• **Problem details**: Working from the entries below, give again each line from the first through the one containing "free sex chat (193, 2032)", exactly and with nothing else.
───── Records shown
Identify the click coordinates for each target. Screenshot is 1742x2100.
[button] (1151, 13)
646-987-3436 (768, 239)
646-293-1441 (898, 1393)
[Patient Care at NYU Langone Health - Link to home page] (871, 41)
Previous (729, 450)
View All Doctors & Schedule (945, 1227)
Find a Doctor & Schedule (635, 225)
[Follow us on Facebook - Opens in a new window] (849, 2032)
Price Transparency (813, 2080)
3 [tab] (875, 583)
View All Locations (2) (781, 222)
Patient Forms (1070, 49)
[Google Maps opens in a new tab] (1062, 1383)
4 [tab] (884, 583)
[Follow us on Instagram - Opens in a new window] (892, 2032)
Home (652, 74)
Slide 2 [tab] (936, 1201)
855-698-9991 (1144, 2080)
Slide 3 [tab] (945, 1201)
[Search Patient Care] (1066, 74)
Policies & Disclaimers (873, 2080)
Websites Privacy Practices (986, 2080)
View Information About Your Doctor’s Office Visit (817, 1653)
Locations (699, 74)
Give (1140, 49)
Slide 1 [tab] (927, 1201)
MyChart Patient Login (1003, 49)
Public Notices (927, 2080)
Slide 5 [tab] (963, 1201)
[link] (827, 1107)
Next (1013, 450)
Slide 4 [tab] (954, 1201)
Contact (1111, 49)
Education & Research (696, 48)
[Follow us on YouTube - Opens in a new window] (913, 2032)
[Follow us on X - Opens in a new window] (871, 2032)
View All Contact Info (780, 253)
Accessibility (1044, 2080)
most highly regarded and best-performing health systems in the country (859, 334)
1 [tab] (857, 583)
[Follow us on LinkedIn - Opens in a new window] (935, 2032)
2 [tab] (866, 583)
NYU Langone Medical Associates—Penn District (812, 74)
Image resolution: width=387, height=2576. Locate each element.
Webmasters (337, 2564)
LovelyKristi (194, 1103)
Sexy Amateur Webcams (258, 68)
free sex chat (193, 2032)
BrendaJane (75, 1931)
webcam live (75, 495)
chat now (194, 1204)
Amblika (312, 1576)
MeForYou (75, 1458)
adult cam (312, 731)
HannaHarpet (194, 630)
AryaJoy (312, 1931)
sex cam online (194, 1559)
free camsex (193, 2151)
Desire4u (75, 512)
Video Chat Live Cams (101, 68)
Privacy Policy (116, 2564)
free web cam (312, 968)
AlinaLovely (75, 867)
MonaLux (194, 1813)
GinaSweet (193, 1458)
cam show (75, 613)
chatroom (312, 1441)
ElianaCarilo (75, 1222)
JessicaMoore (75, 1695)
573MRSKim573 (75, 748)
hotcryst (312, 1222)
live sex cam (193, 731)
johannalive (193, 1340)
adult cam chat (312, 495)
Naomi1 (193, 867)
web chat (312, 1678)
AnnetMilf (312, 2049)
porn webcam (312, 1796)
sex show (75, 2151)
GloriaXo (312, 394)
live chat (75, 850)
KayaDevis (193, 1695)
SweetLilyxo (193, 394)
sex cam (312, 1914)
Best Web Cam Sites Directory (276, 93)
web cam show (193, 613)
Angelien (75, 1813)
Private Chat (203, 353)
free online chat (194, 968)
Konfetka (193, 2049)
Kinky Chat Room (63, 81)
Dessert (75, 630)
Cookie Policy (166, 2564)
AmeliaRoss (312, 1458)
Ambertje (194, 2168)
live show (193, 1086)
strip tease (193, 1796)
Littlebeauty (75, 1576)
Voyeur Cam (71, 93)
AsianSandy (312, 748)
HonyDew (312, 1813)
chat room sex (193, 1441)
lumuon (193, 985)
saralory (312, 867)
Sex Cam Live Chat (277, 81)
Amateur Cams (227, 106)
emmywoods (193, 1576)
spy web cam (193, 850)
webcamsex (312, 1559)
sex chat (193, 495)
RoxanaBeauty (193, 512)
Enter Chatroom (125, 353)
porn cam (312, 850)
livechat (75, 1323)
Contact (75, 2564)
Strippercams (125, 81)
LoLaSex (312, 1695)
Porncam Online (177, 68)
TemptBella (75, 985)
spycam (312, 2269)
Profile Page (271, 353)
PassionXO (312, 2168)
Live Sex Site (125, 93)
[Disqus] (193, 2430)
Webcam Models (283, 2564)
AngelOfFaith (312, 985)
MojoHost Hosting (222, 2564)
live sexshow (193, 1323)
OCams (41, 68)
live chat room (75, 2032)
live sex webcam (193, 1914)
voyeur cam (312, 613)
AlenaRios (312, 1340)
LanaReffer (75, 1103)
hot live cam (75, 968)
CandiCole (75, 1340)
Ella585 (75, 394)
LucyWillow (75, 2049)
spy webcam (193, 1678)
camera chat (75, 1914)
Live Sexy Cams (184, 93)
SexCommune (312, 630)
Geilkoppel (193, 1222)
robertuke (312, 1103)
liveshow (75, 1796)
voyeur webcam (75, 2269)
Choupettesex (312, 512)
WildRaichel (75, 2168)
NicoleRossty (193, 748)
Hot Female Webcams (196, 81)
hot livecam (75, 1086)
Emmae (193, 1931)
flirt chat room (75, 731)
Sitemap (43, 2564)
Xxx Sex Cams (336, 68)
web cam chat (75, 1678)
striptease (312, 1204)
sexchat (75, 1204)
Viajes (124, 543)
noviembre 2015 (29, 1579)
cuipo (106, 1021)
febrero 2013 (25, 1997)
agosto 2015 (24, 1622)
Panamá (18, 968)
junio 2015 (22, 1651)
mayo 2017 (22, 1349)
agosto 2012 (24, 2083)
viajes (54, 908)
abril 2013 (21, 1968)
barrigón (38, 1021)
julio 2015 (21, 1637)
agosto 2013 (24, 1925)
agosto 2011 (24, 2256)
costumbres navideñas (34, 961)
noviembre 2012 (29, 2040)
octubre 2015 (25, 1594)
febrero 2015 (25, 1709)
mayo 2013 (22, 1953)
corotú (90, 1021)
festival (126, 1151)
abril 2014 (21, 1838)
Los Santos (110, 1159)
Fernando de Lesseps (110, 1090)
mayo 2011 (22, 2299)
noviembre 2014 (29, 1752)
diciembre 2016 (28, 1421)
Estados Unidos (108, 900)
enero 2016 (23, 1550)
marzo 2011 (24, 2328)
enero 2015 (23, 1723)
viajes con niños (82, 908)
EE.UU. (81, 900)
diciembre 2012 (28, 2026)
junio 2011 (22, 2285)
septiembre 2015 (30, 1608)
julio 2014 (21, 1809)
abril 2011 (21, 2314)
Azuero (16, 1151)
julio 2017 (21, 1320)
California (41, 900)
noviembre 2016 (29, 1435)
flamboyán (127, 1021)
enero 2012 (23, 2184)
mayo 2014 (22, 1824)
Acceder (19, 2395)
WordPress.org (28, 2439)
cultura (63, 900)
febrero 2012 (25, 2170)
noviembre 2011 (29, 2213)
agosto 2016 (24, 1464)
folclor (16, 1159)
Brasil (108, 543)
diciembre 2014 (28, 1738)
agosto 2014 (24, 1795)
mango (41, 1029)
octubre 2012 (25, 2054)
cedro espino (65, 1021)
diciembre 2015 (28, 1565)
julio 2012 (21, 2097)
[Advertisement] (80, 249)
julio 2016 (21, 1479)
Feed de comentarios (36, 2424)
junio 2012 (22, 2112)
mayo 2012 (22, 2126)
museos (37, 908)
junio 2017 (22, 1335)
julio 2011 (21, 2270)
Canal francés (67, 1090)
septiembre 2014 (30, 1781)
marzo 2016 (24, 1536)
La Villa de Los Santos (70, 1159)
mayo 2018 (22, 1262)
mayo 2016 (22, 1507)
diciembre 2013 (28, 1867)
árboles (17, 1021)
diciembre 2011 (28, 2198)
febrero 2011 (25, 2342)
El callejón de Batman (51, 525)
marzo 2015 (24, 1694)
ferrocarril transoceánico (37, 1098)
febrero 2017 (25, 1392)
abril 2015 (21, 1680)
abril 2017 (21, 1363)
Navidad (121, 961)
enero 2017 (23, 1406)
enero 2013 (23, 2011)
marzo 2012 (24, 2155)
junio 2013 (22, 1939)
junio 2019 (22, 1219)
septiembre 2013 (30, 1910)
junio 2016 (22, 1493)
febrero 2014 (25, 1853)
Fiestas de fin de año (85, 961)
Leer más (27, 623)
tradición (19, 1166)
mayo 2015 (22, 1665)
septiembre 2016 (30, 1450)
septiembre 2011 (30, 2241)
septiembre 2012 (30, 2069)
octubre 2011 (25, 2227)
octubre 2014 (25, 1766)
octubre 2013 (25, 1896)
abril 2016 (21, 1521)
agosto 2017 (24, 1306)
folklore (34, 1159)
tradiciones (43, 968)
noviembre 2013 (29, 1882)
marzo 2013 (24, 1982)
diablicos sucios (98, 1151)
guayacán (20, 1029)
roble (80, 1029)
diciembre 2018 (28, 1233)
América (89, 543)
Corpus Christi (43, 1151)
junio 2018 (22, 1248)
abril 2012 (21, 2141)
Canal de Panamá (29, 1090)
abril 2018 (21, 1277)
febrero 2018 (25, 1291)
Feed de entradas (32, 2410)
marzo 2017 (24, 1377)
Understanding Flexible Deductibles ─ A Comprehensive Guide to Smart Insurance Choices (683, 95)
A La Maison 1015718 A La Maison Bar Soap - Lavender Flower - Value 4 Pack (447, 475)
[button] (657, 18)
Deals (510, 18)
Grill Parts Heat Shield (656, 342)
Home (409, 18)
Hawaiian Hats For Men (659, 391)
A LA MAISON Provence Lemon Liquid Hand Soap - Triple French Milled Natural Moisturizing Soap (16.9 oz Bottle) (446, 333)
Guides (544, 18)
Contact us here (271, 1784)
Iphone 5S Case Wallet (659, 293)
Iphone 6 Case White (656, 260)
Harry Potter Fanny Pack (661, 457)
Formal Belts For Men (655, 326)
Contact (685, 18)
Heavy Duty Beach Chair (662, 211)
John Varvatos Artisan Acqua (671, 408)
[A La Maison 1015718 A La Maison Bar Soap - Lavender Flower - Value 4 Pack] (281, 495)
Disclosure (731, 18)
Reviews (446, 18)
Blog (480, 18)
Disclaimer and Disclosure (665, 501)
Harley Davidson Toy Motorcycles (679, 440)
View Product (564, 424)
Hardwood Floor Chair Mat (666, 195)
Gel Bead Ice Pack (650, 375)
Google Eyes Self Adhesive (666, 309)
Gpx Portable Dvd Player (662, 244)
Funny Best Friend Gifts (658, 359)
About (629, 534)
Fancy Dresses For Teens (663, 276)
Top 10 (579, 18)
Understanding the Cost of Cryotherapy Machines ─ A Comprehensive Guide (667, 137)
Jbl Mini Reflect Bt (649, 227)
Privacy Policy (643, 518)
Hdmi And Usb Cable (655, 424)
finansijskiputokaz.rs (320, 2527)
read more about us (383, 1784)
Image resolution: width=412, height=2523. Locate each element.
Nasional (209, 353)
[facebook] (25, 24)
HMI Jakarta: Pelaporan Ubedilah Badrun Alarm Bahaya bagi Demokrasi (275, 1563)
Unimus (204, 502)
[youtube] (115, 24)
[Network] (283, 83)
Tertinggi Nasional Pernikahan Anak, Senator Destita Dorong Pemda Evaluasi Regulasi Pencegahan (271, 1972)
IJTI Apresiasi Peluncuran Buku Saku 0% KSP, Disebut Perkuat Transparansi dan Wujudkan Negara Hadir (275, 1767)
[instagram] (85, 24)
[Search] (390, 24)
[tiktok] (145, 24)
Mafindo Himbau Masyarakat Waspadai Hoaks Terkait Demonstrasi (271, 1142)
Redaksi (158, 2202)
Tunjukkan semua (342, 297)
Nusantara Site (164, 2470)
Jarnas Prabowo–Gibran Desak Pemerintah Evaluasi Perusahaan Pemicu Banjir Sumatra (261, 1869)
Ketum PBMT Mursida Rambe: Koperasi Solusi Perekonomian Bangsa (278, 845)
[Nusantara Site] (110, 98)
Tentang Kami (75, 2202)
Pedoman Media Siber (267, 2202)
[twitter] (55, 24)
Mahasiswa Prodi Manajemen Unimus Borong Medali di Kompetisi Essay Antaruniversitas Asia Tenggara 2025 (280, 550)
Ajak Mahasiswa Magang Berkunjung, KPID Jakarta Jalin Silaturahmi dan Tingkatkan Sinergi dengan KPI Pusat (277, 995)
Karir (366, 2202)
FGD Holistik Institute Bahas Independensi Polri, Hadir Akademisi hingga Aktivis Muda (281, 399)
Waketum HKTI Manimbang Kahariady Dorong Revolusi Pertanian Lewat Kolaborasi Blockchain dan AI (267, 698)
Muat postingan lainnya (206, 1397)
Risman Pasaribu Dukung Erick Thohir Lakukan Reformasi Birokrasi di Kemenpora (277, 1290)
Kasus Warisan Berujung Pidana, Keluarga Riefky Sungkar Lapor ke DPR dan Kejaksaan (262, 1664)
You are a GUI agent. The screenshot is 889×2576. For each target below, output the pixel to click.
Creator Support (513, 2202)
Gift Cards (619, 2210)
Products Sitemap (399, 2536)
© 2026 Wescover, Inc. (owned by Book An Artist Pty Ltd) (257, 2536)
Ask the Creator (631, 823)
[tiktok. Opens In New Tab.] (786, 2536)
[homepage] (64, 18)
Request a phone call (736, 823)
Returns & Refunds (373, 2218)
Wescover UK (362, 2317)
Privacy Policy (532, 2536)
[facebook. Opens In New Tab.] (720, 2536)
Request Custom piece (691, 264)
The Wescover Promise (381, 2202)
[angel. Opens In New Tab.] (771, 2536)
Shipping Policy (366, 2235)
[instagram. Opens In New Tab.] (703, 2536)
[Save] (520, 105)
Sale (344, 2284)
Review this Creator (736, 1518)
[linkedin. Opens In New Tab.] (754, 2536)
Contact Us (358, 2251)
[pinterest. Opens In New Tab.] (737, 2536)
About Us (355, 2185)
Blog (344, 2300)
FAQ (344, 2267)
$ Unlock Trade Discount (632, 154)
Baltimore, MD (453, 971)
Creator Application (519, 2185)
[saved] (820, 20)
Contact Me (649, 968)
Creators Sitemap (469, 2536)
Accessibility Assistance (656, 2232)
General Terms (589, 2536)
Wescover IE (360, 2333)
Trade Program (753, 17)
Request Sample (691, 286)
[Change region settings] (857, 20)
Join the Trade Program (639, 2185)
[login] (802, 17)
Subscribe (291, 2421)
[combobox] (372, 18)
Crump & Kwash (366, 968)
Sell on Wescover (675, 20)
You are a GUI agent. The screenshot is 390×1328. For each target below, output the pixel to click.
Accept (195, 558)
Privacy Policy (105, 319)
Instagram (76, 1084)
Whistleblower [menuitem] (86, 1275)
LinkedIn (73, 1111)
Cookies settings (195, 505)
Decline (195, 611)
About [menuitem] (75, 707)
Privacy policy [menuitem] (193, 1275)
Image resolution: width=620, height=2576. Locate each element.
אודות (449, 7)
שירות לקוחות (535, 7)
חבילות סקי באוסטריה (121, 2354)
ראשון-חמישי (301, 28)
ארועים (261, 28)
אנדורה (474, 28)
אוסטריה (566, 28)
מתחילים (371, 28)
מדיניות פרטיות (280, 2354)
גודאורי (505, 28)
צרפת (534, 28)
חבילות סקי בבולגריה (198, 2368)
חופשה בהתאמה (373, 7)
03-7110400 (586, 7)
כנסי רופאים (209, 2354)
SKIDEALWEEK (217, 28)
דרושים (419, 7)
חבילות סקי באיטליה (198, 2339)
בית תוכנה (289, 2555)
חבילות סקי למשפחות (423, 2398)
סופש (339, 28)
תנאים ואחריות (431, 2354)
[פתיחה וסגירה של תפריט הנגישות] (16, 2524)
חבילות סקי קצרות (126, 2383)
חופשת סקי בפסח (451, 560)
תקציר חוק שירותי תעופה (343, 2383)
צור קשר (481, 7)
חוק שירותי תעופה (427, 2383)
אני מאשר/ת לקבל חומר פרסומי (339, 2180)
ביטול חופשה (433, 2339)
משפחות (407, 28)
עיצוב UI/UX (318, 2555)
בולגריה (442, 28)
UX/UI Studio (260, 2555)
──────────
• **Reply**:
Identify the click coordinates for each target. Screenshot is 1742x2100.
[button] (1151, 13)
646-987-3436 (768, 239)
646-293-1441 (898, 1393)
[Patient Care at NYU Langone Health - Link to home page] (871, 41)
Previous (729, 450)
View All Doctors & Schedule (945, 1227)
Find a Doctor & Schedule (635, 225)
[Follow us on Facebook - Opens in a new window] (849, 2032)
Price Transparency (813, 2080)
3 [tab] (875, 583)
View All Locations (2) (781, 222)
Patient Forms (1070, 49)
[Google Maps opens in a new tab] (1062, 1383)
4 [tab] (884, 583)
[Follow us on Instagram - Opens in a new window] (892, 2032)
Home (652, 74)
Slide 2 [tab] (936, 1201)
855-698-9991 (1144, 2080)
Slide 3 [tab] (945, 1201)
[Search Patient Care] (1066, 74)
Policies & Disclaimers (873, 2080)
Websites Privacy Practices (986, 2080)
View Information About Your Doctor’s Office Visit (817, 1653)
Locations (699, 74)
Give (1140, 49)
Slide 1 [tab] (927, 1201)
MyChart Patient Login (1003, 49)
Public Notices (927, 2080)
Slide 5 [tab] (963, 1201)
[link] (827, 1107)
Next (1013, 450)
Slide 4 [tab] (954, 1201)
Contact (1111, 49)
Education & Research (696, 48)
[Follow us on YouTube - Opens in a new window] (913, 2032)
[Follow us on X - Opens in a new window] (871, 2032)
View All Contact Info (780, 253)
Accessibility (1044, 2080)
most highly regarded and best-performing health systems in the country (859, 334)
1 [tab] (857, 583)
[Follow us on LinkedIn - Opens in a new window] (935, 2032)
2 [tab] (866, 583)
NYU Langone Medical Associates—Penn District (812, 74)
Image resolution: width=387, height=2576. Locate each element.
Webmasters (337, 2564)
LovelyKristi (194, 1103)
Sexy Amateur Webcams (258, 68)
free sex chat (193, 2032)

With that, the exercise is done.